Recently, a Virginia appellate court issued an opinion in a medical malpractice lawsuit after a trial court found that the plaintiff did not present sufficient evidence to survive a motion to strike. The case arose after a doctor placed a cervical cerclage in a woman who was at risk for preterm labor. The cerclage remained in place after the woman delivered her baby by Caesarean section (C-section). About two years later, the woman became pregnant again, and her treating doctor could not find the original cerclage, and he placed a new one in her cervix.

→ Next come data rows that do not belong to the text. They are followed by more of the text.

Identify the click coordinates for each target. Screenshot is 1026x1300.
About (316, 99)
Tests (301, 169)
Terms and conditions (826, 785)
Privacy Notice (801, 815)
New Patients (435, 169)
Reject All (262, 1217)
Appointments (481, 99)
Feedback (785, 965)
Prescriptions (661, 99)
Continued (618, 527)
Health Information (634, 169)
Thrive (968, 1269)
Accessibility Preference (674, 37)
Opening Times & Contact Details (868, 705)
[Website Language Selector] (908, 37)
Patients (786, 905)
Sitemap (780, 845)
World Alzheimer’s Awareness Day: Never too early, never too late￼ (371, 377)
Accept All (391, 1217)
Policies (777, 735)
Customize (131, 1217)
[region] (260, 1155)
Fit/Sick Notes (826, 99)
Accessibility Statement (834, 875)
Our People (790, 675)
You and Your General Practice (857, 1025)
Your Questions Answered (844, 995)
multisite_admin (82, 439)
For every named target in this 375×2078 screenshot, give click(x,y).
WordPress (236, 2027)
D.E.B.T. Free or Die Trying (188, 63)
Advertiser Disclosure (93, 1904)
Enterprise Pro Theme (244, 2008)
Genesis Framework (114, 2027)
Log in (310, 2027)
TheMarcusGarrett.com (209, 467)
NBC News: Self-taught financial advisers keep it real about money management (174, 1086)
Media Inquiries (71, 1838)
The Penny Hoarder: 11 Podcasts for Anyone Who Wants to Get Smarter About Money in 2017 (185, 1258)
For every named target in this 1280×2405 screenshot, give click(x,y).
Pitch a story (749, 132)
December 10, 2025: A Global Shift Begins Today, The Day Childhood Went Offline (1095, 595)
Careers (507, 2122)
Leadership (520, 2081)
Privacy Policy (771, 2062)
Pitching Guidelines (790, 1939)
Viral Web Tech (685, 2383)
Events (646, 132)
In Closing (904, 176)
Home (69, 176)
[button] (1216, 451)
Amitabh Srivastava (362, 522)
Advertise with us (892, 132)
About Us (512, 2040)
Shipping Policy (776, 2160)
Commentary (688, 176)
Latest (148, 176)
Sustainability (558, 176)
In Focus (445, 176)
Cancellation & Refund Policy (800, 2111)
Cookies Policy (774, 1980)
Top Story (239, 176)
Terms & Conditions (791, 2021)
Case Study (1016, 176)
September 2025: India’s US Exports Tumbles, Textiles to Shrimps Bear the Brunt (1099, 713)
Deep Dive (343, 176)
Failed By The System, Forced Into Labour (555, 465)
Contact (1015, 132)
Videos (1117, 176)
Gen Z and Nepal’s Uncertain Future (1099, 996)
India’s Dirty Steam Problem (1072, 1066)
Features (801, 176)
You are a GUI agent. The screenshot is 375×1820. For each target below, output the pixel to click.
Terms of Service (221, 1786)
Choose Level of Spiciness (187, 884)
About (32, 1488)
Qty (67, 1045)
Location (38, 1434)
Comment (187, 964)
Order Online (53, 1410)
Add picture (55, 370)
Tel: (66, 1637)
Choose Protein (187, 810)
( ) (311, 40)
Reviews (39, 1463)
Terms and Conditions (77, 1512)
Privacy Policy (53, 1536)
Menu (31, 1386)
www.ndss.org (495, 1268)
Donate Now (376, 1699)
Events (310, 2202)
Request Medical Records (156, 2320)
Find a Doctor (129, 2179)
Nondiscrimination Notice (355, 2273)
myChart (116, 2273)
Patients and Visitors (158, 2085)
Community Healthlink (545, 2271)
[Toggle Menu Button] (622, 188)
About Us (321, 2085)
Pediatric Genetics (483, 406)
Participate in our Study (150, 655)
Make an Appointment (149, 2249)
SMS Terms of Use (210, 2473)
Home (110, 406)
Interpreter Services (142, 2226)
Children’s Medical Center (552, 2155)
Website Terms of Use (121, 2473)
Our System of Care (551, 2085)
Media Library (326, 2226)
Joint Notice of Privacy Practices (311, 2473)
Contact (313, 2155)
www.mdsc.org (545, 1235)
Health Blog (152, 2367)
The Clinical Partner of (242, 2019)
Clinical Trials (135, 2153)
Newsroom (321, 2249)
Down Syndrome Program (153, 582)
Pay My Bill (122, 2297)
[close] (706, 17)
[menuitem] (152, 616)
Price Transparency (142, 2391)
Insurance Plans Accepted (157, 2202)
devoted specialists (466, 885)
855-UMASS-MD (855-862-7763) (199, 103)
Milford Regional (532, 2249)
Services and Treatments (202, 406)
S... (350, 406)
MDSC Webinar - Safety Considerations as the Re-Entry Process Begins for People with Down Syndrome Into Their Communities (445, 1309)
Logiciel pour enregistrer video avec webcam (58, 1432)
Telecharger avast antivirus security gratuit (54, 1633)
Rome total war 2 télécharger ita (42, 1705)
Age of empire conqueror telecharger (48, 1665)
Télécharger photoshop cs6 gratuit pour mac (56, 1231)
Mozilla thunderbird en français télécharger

Following the placement, the woman complained of pain and discomfort, and her husband asked the doctor whether the woman might have an infection. The doctor dismissed the husband’s claims and did not investigate the issue. The woman continued to experience severe pain, and she called her practice for advice. Her treating doctor was not on-call, and another doctor directed her to take pain medication, without requesting an examination,
The woman continued to experience pain, and when she called back, the doctor finally advised her to go to the hospital. The emergency doctor treated her for severe infections and performed an emergency C-section. Tragically, the woman hemorrhaged to death following the surgery and died several days later. The woman’s husband filed a lawsuit against the two doctors alleging medical malpractice resulting in wrongful death. At trial, the husband presented evidence from two physicians who specialized in infectious diseases and fetal medicine. The experts testified that the doctor’s failure to investigate and treat the infection was a departure from accepted standards of medicine. The defendants moved to strike the evidence, arguing that it was insufficient to prove causation.